[Date Prev][Date Next][Thread Prev][Thread Next][Date Index][Thread Index]

Re: [syndication] Re: Translate non-structured documents into Xml RSS format



iPal uses a homegrown scraper which handles about 8000 sites/day. The breakage is something on the order of 2-3 per month, so it's not the huge number you might expect.

And yes, it's a set of monstrous perl regexps. We have also built a java tool which lets non-techs figure out the regexp for a site by letting them select portions of a rendered html page. This is an internal tool at the moment however...

-s
--
Steve Dossick
Founder and Chief Architect
iPal, Inc.
310-578-8331 (voice)
310-578-8336 (fax)


On Tuesday, September 26, 2000, at 11:55 AM, Ian Davis wrote:


On Monday, September 25, 2000, 10:45:19 PM, Jeff wrote:

> I think that Ben is asking for an HTML scraper. They
> generally use some obscenely complex Perl regular
> expressions to extract the relevant headlines from
> a page. The expressions are specific to the page.
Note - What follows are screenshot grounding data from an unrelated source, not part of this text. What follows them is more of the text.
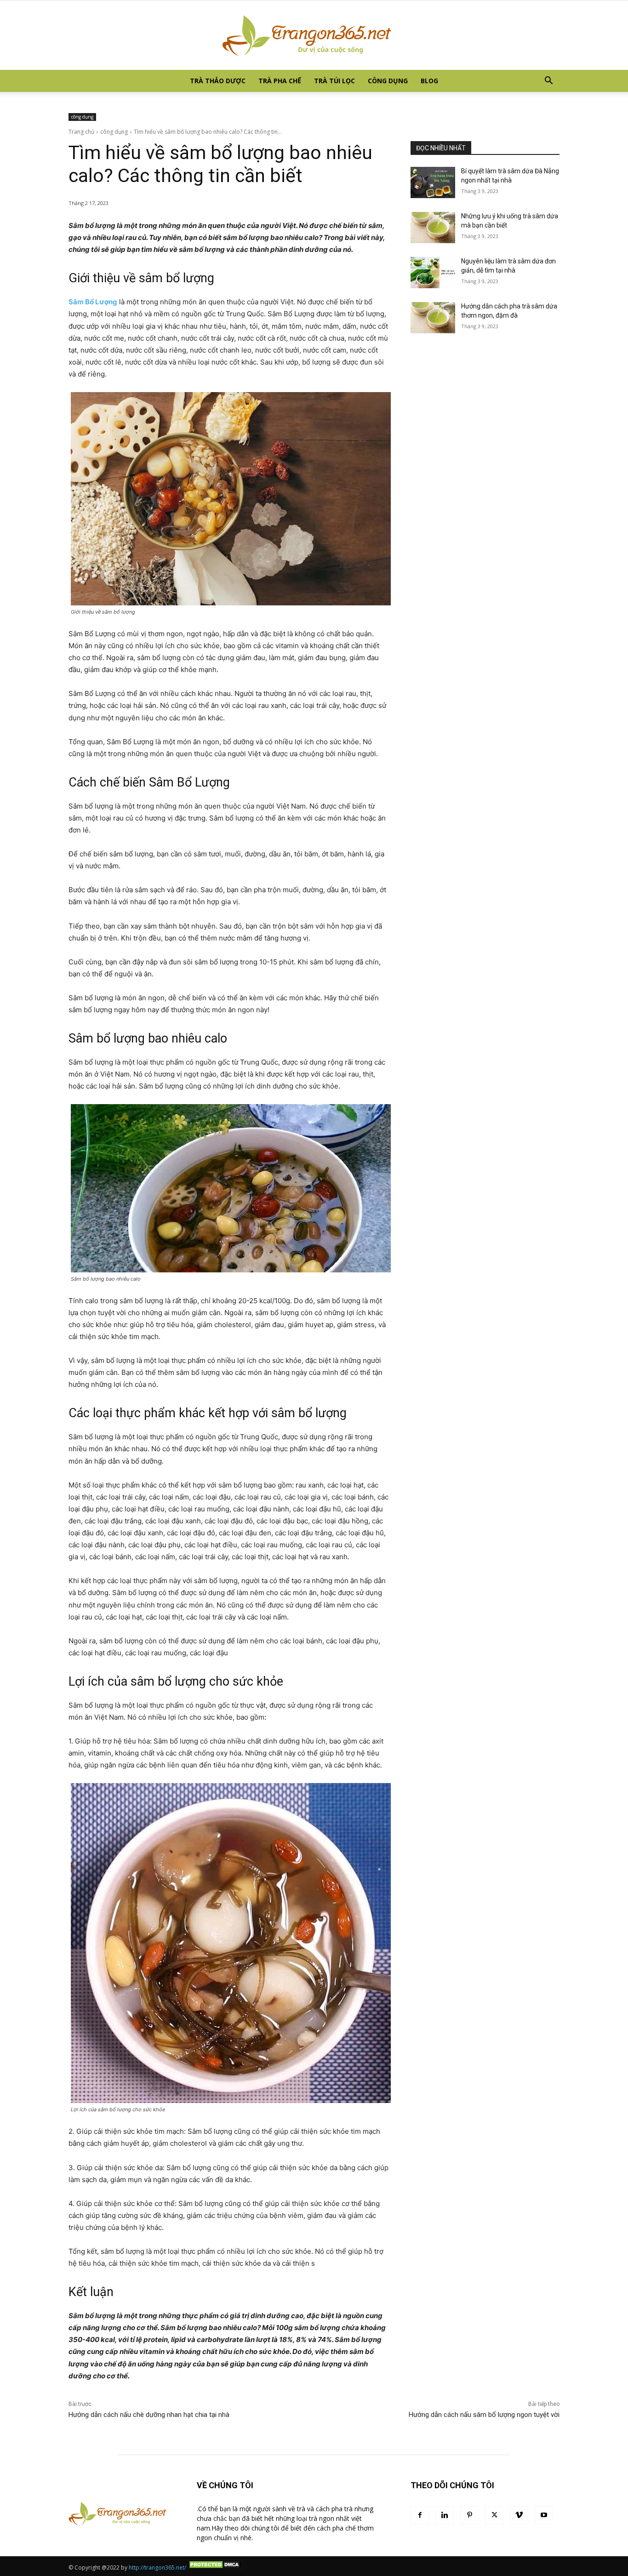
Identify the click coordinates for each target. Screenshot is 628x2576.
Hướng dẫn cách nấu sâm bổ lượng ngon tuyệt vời (484, 2415)
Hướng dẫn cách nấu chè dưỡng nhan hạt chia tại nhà (149, 2415)
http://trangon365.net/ (157, 2567)
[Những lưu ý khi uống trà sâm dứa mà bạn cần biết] (433, 227)
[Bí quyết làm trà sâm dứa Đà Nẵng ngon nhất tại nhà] (433, 182)
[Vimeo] (519, 2515)
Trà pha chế (279, 80)
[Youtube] (544, 2515)
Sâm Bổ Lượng (93, 301)
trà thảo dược (217, 80)
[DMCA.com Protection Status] (215, 2567)
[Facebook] (420, 2515)
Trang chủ (81, 132)
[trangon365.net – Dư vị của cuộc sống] (314, 35)
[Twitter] (494, 2515)
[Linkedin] (444, 2515)
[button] (548, 81)
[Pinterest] (469, 2515)
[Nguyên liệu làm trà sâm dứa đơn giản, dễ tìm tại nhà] (433, 272)
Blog (429, 80)
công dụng (388, 80)
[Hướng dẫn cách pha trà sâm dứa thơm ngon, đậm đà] (433, 317)
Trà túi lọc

> I know that Ian over at Internet Alchemy runs one.
I do run one still, although I don't maintain it as much as I should.

> I'm not a big fan of scraping -- it seems to be
> fragile and error-prone -- if the site changes
> its format the regular expressions could break.
Scrapers can be fragile, but the breakage is not as high as you might
think. Many sites use them. I believe Moreover uses WebMethods to
create their large set of feeds.

Ian